По всем представлениям запертый на острове Роббен надежно вычеркнут из жизни, все должны о нем забыть. Происходит ровно обратное. Имя узника с каждым днем становится все более известным, его судьба волнует людей в разных концах света. Она – олицетворение бесчеловечности южноафриканских властей. В 1980 году Совет Безопасности ООН принимает резолюцию с требованием его освобождения. Моральный остракизм, спортивный бойкот, политическое отчуждение, экономические санкции сгущаются вокруг государства апартеида. Режим, казавшийся несокрушимым, пошел трещинами. Тюремщики заметались.
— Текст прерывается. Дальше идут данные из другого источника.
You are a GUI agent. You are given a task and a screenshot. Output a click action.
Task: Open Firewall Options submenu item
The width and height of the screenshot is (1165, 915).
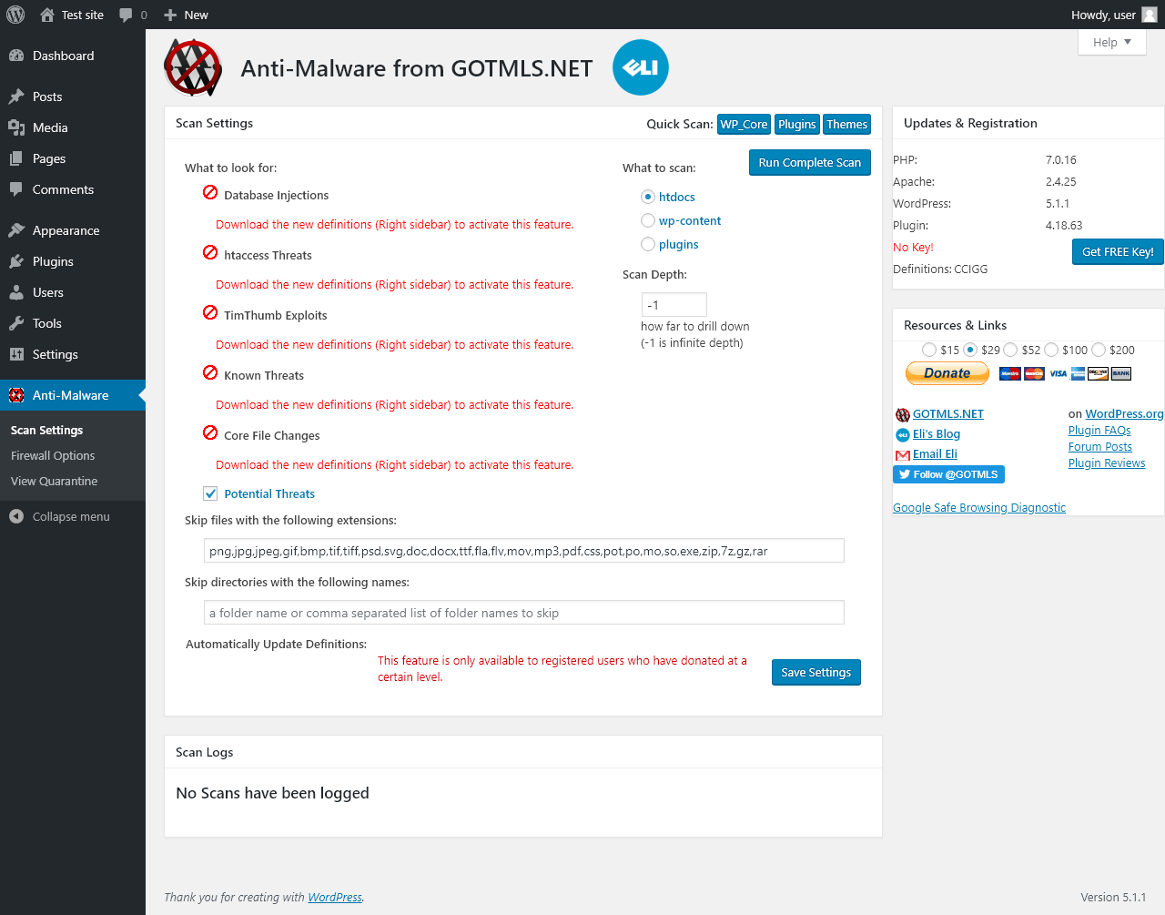[x=53, y=455]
Знаменитого узника надо выпускать, пусть только он сделает признание, что он отказывается от насилия. Президент Бота шлет арестанту 466/64 многообещающие сигналы и получает твердое «Нет!».
Сигналы были тайные. Ответ прозвучал во весь голос. Его зачитала дочь Зиндзи на стадионе в Соуэто – за годы, что ее отец провел в заточении, она успела повзрослеть. Это был ответ «Роббен Гуда»: «Пусть прежде он (президент Бота) откажется от насилия. Пусть он заявит, что демонтирует апартеид. Пусть снимет сначала запрет с организации народа – Африканского Национального Конгресса… Я не могу и не стану делать ничего подобного, пока и я, и все вы не будете свободны». Шел 1985 год. Несложно запомнить этот год, в нашей истории он тоже был веховым.
Скоро сказка сказывается – правда, не по человеческим меркам. На свободу Мандела выйдет лишь 11 февраля 1990 года при президенте де Клерке. Выйдет признанным лидером будущей страны.